5  “The struggle against unemployment is not to be considered without calling for a broad and bold organization of public works. But public works can have a  continuous and progressive significance for society, as for the unemployed themselves, only when they are made part of a general plan, worked out to cover a considerable number of years.” (Trotsky; b, 32) Why is this?

6  “The working out of even the most elementary plan – from the point of view of  the exploited, not the exploiters – is impossible without workers’ control .. , Thus, workers control becomes a school for planned economy.” (Trotsky; b, 32) What is “workers control”? How does it differ from the workers’ management of socialized industry?

7   “Only the expropriation of the private banks and the concentration of the entire credit system in the hands of the state will provide the latter with the necessary actual, i.e., material resources – and not merely paper and bureaucratic resources – for economic planning”, However, the state-ization of the banks will produce these favorable results only if the state power passes completely from the hands of the exploiters into the hands of the toilers,” (Trotsky; b, 34) How can propaganda and agitation for the implementation of’ a system of transitional demands to deal
with the problem of unemployment be used to “help the masses in the process of daily struggle to find the bridge between present [immediate] demands and the socialist program of [proletarian] revolution”?

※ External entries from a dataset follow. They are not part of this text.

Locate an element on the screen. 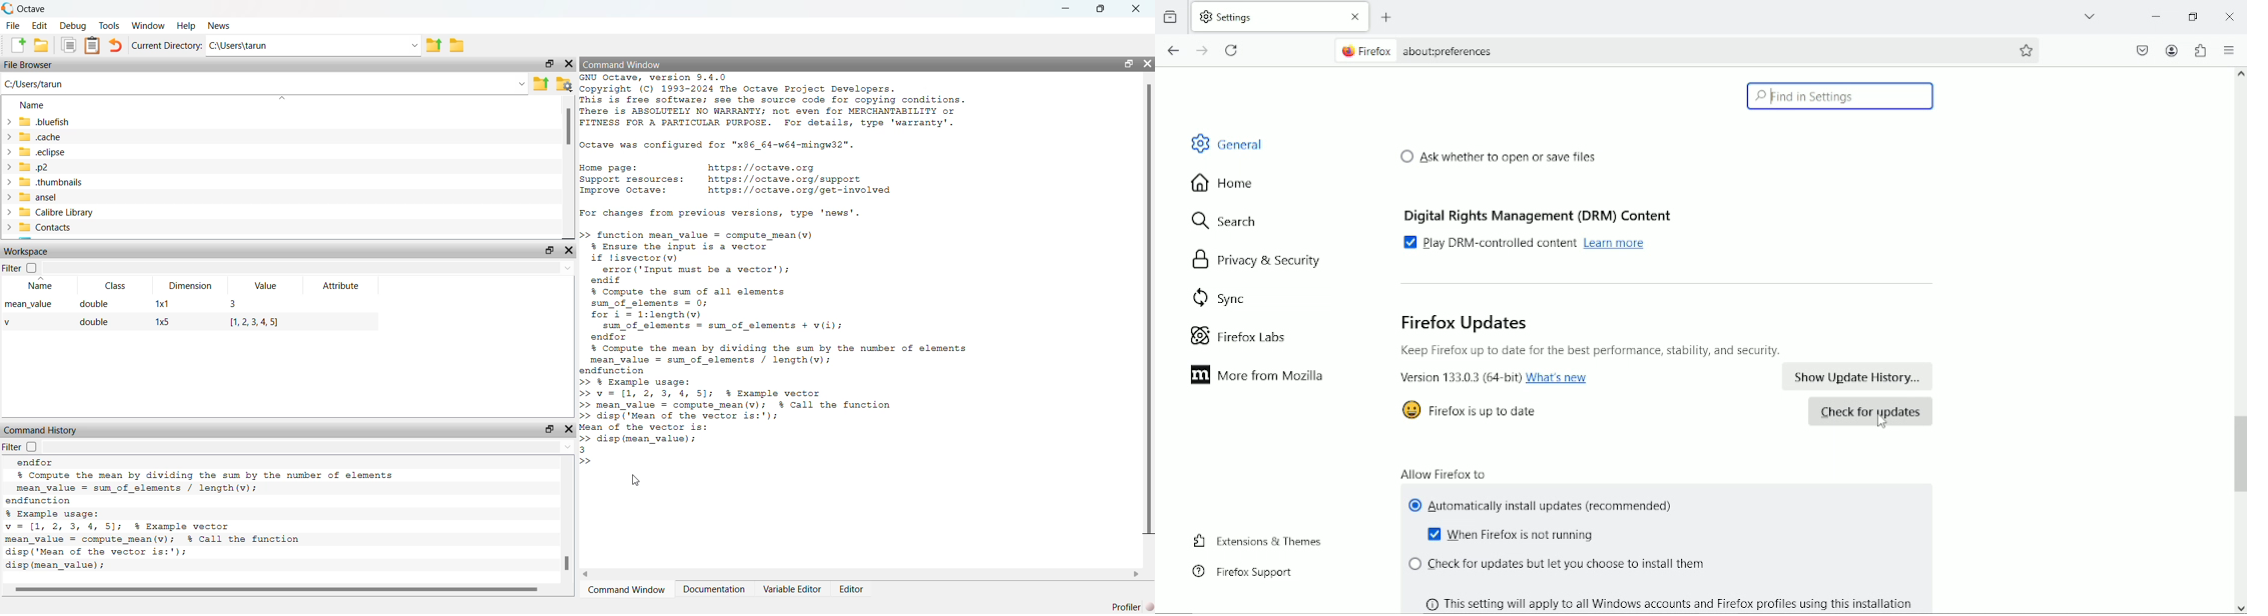 The width and height of the screenshot is (2268, 616). privacy & security is located at coordinates (1252, 261).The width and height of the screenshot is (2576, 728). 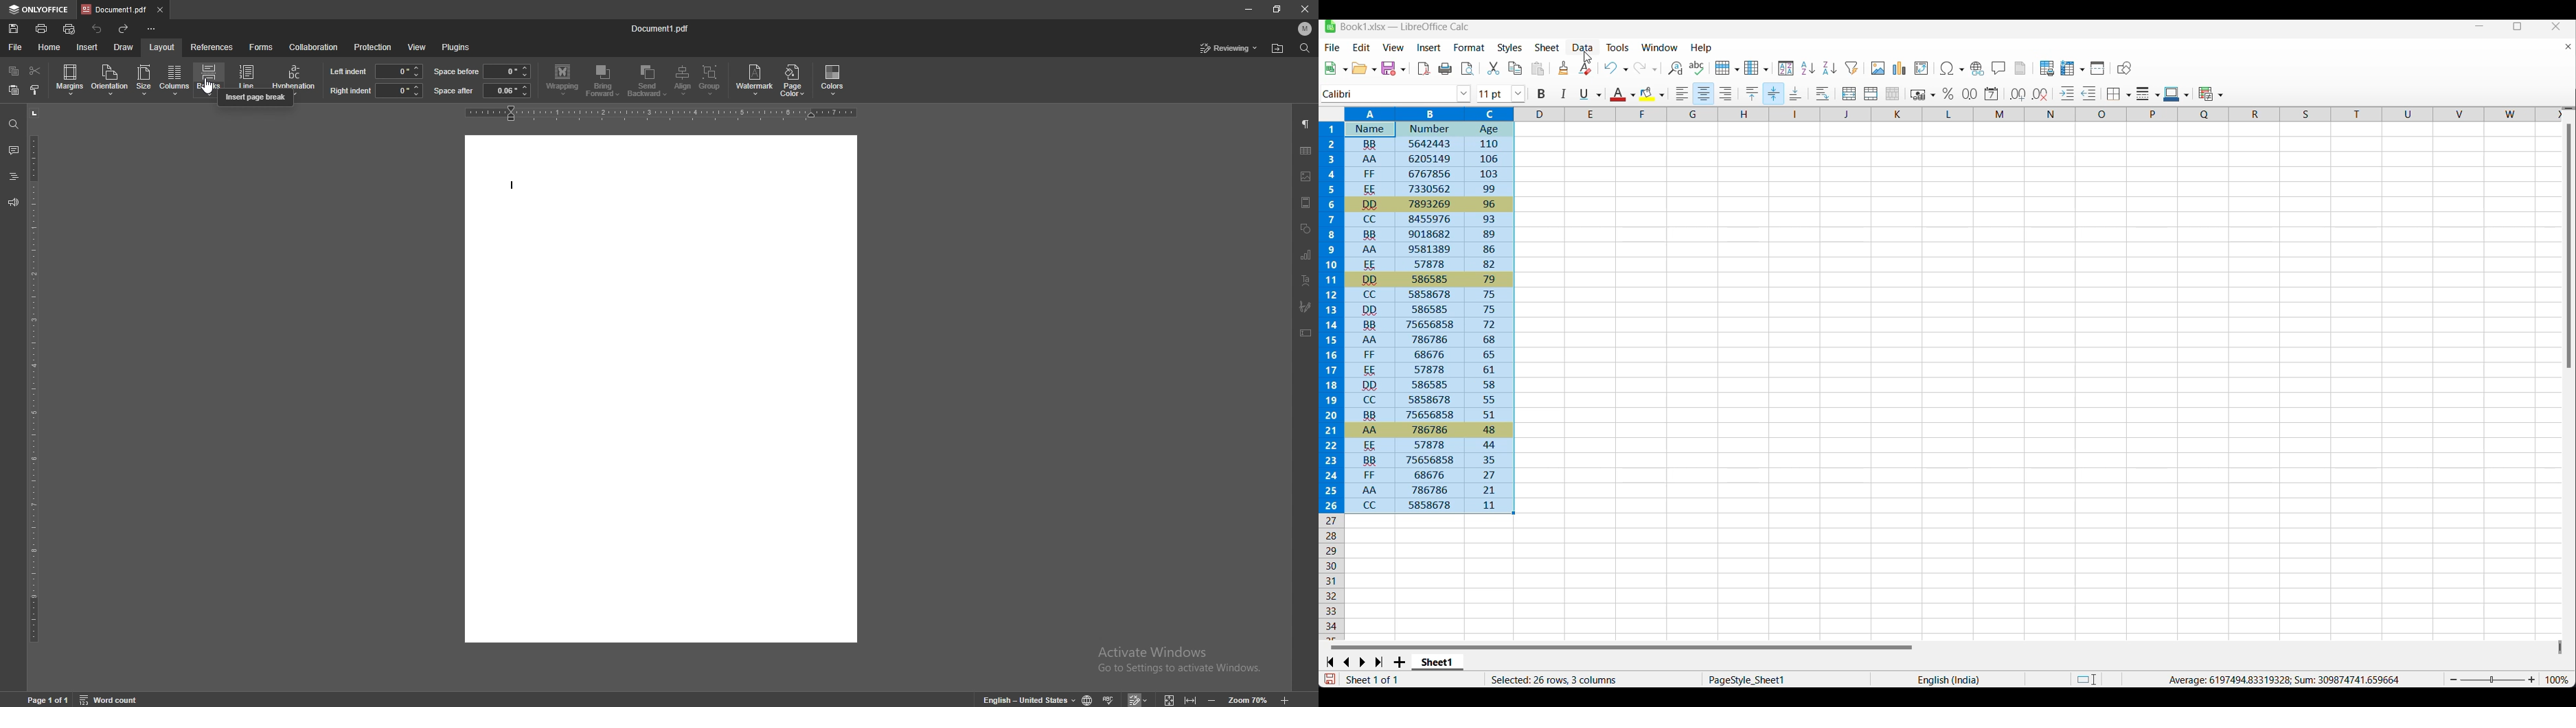 What do you see at coordinates (1336, 68) in the screenshot?
I see `New document options` at bounding box center [1336, 68].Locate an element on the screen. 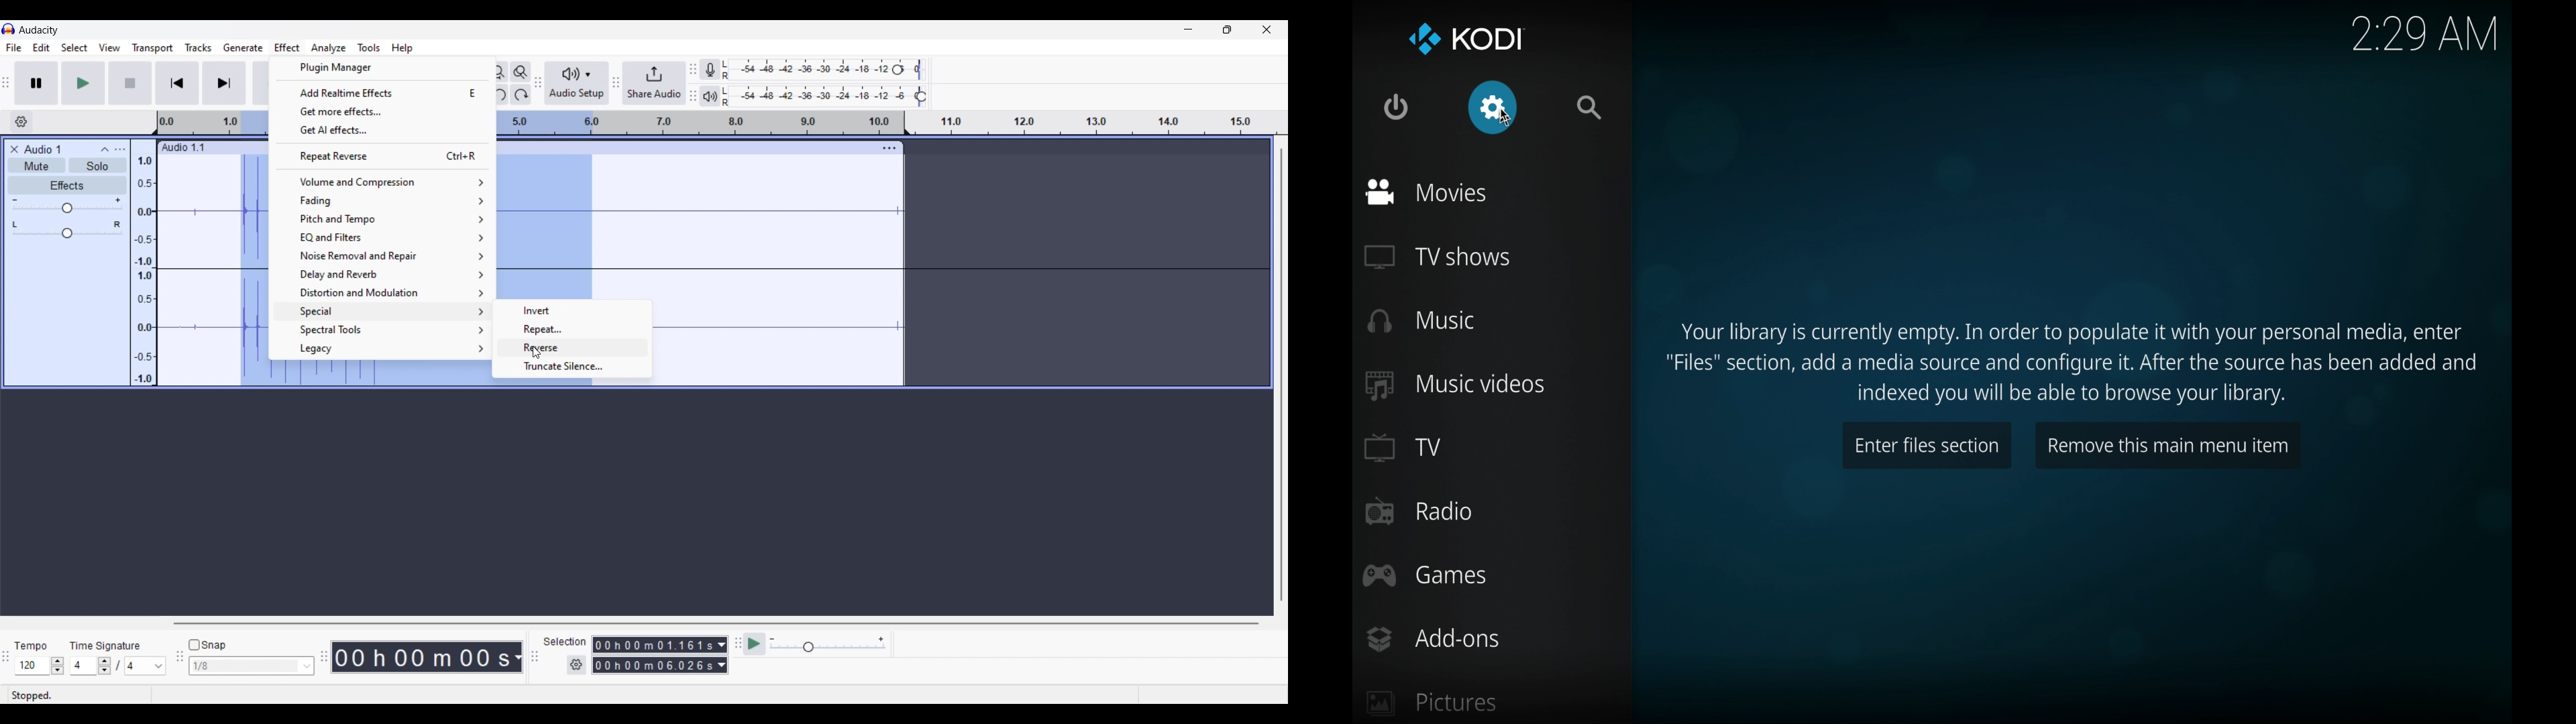  Minimum gain is located at coordinates (14, 200).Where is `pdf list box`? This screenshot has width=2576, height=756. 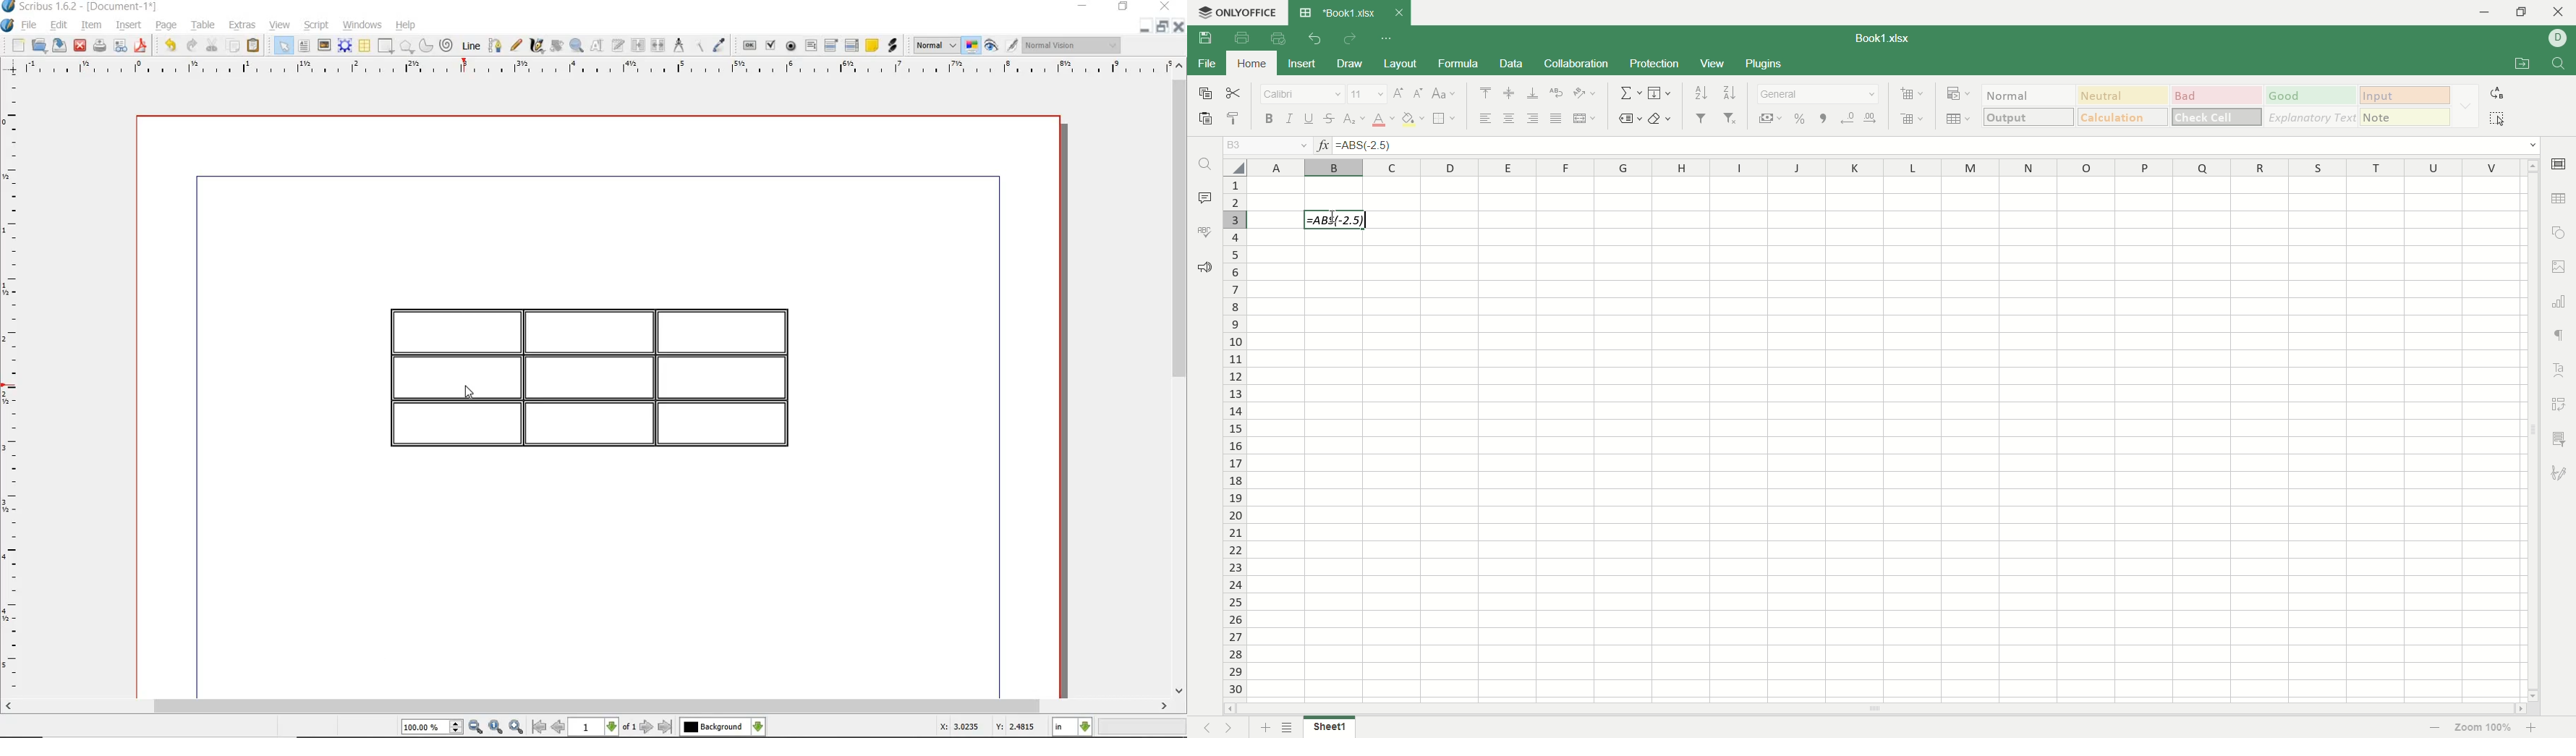 pdf list box is located at coordinates (852, 45).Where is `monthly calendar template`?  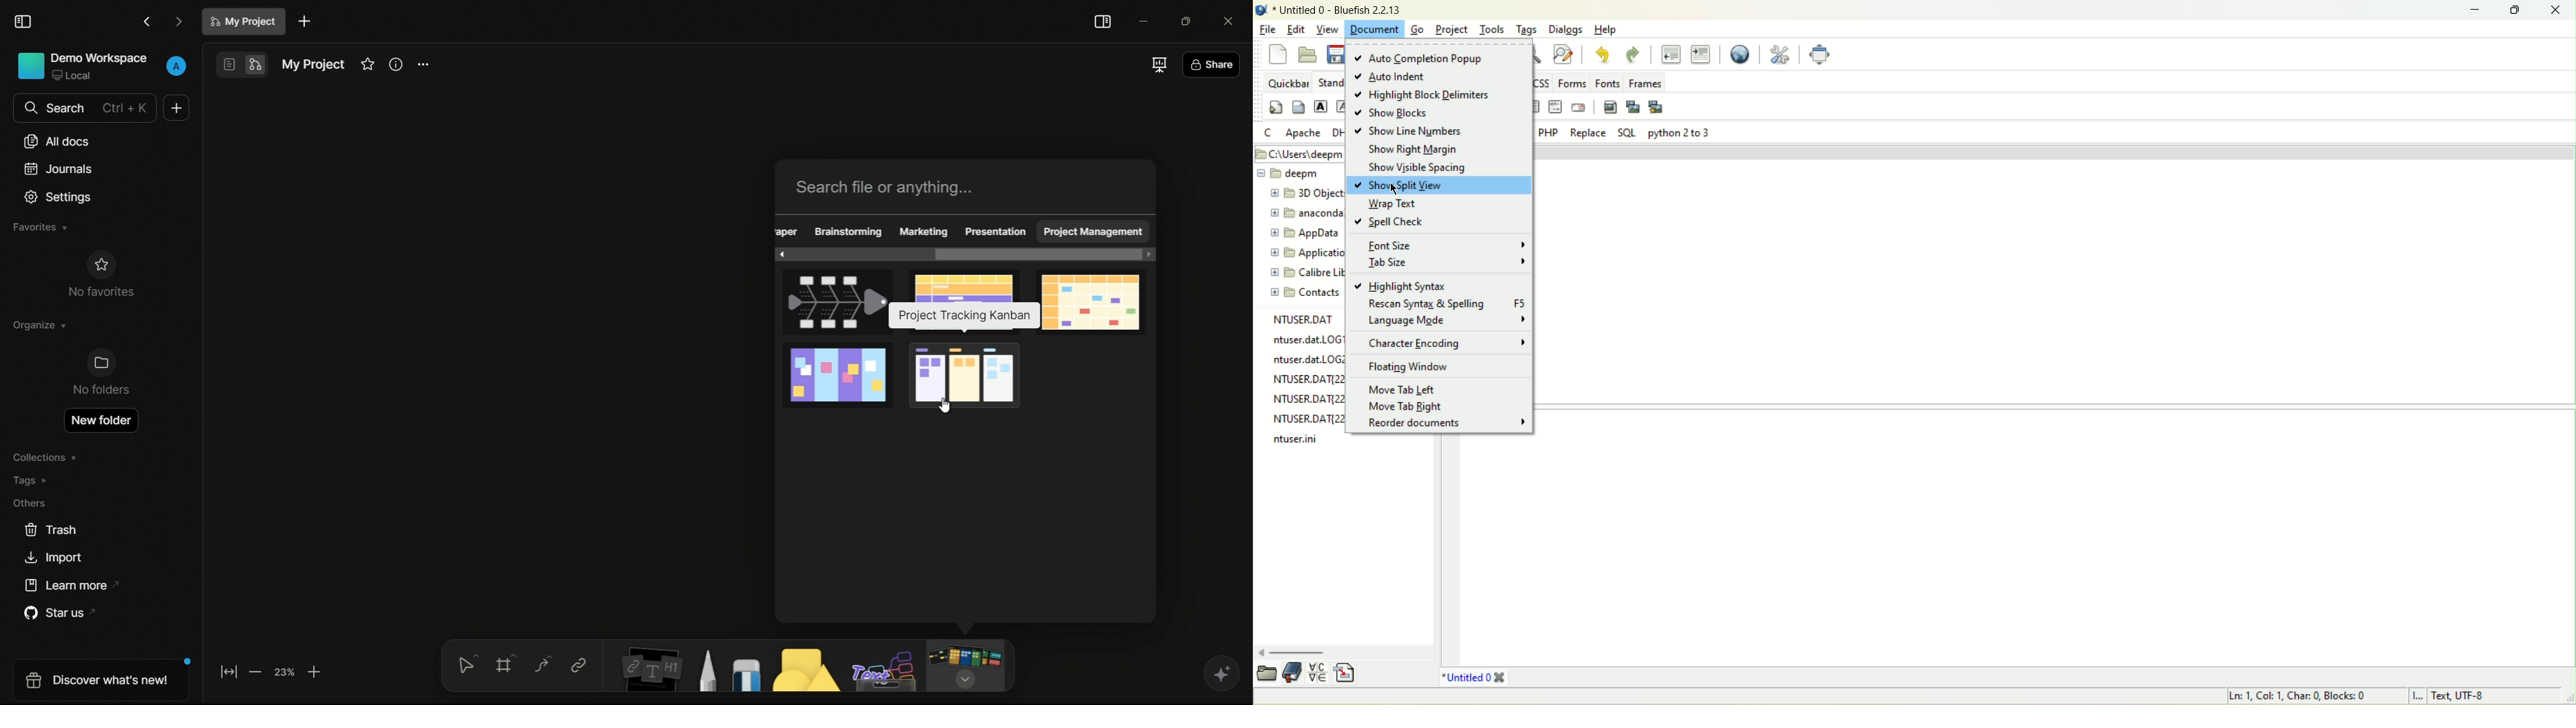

8   “The arming of the proletariat is an imperative concomitant element to its struggle for liberation. When the proletariat wills it, it will find the road and the means to arming,” (Trotsky; b, 36) Why is it essential for the proletariat, in order to liberate itself, to become armed? Why is the question of the arming of the working class in the imperialist countries a problem of political will (i.e., class consciousness and organization) rather than a problem of’ the workers’ individual ability to obtain firearms? What is the Marxist approach to solving this problem?

9  “From April to September 1917, the Bolsheviks demanded that the SRs and Mensheviks break with the liberal bourgeoisie and take power into their own hands … the demand of the Bolsheviks, addressed to the Mensheviks and SRs: ‘Break with the bourgeoisie, take the power into your own hands!’ had for the masses a tremendous educational significance … The agitation around the slogan of a workers’ and farmers’ government preserves under all conditions a tremendous educational value.” (Trotsky; b, 43- 44) How did the Bolsheviks agitate for a workers’ and peasants’ government in 19177 Is it true that “agitation around the slogan of a workers’ and farmers’ government preserves under all conditions a tremendous educational value”? How, for example, could such agitation be carried out today in Australia in a manner that would win broad masses of workers away from allegiance to the Laborites to supporting a Marxist party?

10 “Sectarians are capable of differentiating between but two colors: red and black. So as not to tempt themselves, they simplify reality … These sterile politicians generally have no need of a bridge in the form of transitional demands because they do not intend to cross over to the other shore. They simply dawdle in one place, satisfying themselves with a repetition of the self-same meager abstractions.” (Trotsky; b, 56-57) What does Trotsky mean when he writes that “revolutionary” sectarians simplify reality so as not “to tempt themselves”? How do the Trotskyist sects transform transitional demands into sterile abstractions?